• **EXERCISE DESCRIPTION**
With the line containing "Image resolution: width=640" as the start and the line containing "Task: Open the blue question mark help icon" as the end, transcribe that span of the entries below exactly, including both.

• **INPUT MATERIAL**
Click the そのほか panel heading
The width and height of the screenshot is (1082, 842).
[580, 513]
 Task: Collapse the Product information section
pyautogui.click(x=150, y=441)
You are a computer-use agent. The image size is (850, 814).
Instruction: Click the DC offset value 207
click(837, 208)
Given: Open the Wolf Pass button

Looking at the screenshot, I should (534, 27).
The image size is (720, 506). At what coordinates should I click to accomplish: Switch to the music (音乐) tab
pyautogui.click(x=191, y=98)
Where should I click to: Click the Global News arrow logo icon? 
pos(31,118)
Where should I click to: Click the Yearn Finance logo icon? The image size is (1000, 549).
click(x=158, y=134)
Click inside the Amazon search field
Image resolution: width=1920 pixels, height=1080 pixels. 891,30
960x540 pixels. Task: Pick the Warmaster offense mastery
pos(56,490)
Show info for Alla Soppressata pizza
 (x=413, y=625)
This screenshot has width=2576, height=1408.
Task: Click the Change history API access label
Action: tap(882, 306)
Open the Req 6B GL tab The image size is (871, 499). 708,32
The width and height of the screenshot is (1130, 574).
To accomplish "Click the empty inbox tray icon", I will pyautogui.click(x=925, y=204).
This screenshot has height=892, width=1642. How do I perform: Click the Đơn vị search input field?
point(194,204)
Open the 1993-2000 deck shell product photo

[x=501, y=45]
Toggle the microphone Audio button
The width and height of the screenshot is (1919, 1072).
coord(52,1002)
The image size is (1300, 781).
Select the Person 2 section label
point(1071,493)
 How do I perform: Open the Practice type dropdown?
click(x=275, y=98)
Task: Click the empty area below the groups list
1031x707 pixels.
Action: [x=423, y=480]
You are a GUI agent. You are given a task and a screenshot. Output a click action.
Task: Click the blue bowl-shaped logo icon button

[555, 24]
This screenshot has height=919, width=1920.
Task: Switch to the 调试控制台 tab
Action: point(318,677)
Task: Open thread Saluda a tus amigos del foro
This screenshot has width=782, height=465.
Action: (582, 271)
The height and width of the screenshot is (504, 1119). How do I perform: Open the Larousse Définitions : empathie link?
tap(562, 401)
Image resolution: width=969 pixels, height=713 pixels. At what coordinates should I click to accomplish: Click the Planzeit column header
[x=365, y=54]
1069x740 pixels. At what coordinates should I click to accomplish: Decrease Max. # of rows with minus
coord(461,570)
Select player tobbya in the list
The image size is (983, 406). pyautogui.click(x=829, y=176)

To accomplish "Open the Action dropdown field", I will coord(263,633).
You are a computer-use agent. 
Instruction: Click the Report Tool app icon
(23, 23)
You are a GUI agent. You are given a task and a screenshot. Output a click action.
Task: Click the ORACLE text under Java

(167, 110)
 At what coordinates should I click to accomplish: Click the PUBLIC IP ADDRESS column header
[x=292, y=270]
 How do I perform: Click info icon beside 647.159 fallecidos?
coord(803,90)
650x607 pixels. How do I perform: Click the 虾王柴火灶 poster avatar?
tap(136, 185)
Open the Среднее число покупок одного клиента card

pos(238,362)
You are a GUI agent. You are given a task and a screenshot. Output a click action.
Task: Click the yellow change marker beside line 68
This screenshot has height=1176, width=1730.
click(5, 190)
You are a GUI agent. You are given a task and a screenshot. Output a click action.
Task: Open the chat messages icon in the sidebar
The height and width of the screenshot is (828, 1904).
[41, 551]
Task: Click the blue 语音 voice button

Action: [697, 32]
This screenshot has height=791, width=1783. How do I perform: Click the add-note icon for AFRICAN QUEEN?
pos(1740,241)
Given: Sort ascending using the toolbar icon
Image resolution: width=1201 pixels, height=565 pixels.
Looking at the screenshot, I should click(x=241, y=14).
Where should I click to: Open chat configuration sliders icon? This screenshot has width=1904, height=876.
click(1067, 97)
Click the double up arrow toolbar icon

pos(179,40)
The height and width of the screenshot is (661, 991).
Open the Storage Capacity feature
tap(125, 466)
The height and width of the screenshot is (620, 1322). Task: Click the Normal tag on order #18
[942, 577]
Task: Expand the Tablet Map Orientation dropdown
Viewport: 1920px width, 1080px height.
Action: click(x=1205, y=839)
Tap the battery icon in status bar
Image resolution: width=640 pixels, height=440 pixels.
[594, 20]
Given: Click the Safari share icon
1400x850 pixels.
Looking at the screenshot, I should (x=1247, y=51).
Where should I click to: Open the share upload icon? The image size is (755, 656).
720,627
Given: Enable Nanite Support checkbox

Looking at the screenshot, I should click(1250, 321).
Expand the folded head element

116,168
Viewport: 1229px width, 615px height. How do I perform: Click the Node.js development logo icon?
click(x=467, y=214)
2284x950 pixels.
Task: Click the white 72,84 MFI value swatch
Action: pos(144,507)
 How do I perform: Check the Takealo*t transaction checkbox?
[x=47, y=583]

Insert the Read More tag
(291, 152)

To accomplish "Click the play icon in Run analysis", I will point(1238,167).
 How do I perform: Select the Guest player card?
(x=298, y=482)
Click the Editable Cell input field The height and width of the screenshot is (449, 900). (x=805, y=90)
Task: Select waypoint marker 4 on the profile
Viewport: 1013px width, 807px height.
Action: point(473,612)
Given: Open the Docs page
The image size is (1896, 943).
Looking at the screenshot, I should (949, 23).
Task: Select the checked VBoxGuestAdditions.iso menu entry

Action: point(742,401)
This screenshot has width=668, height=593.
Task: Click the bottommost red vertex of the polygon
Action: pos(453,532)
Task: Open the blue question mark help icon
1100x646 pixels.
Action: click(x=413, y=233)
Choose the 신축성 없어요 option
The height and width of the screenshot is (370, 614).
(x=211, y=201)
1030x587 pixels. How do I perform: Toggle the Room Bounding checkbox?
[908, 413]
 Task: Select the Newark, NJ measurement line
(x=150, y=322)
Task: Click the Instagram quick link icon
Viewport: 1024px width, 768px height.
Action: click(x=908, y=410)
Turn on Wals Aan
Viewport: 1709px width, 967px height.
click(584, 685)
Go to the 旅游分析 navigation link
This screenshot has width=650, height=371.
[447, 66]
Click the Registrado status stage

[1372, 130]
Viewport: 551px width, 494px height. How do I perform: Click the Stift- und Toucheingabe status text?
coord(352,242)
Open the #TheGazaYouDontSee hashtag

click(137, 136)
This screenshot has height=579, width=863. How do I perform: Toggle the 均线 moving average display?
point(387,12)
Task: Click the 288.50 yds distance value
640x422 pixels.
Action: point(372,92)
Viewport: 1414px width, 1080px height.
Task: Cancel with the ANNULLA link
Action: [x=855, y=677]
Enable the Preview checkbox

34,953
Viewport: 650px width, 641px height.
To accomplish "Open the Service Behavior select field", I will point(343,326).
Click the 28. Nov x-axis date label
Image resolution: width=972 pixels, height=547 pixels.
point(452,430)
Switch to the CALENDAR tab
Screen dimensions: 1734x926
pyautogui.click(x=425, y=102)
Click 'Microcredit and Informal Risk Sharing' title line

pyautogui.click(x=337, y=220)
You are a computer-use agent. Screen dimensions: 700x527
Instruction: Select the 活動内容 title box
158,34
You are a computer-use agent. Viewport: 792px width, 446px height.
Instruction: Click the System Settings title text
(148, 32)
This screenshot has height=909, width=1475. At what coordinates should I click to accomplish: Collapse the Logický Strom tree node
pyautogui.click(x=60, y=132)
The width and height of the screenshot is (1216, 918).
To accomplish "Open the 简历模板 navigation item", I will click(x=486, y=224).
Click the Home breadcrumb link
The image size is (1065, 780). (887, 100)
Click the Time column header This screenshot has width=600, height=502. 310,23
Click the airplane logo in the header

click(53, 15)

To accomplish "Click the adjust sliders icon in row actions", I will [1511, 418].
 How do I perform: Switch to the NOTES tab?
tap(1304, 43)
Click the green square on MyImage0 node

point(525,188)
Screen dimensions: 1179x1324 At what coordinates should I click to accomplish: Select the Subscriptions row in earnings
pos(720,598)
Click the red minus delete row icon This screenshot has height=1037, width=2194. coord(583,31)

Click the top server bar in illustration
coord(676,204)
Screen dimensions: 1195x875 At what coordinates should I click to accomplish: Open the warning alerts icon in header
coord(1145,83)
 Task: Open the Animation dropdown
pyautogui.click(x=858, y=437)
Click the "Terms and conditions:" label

• **ANSWER FOR THIS EXERCISE**
Image resolution: width=640 pixels, height=440 pixels.
[594, 20]
Given: Click the Safari share icon
1400x850 pixels.
Looking at the screenshot, I should (x=1247, y=51).
Where should I click to: Open the share upload icon? The image size is (755, 656).
720,627
Given: Enable Nanite Support checkbox

Looking at the screenshot, I should click(1250, 321).
Expand the folded head element

116,168
Viewport: 1229px width, 615px height. How do I perform: Click the Node.js development logo icon?
click(x=467, y=214)
2284x950 pixels.
Task: Click the white 72,84 MFI value swatch
Action: pos(144,507)
 How do I perform: Check the Takealo*t transaction checkbox?
[x=47, y=583]

Insert the Read More tag
(291, 152)

To accomplish "Click the play icon in Run analysis", I will point(1238,167).
 How do I perform: Select the Guest player card?
(x=298, y=482)
Click the Editable Cell input field The height and width of the screenshot is (449, 900). (x=805, y=90)
Task: Select waypoint marker 4 on the profile
Viewport: 1013px width, 807px height.
Action: point(473,612)
Given: Open the Docs page
The image size is (1896, 943).
Looking at the screenshot, I should (949, 23).
Task: Select the checked VBoxGuestAdditions.iso menu entry

Action: point(742,401)
This screenshot has width=668, height=593.
Task: Click the bottommost red vertex of the polygon
Action: pos(453,532)
Task: Open the blue question mark help icon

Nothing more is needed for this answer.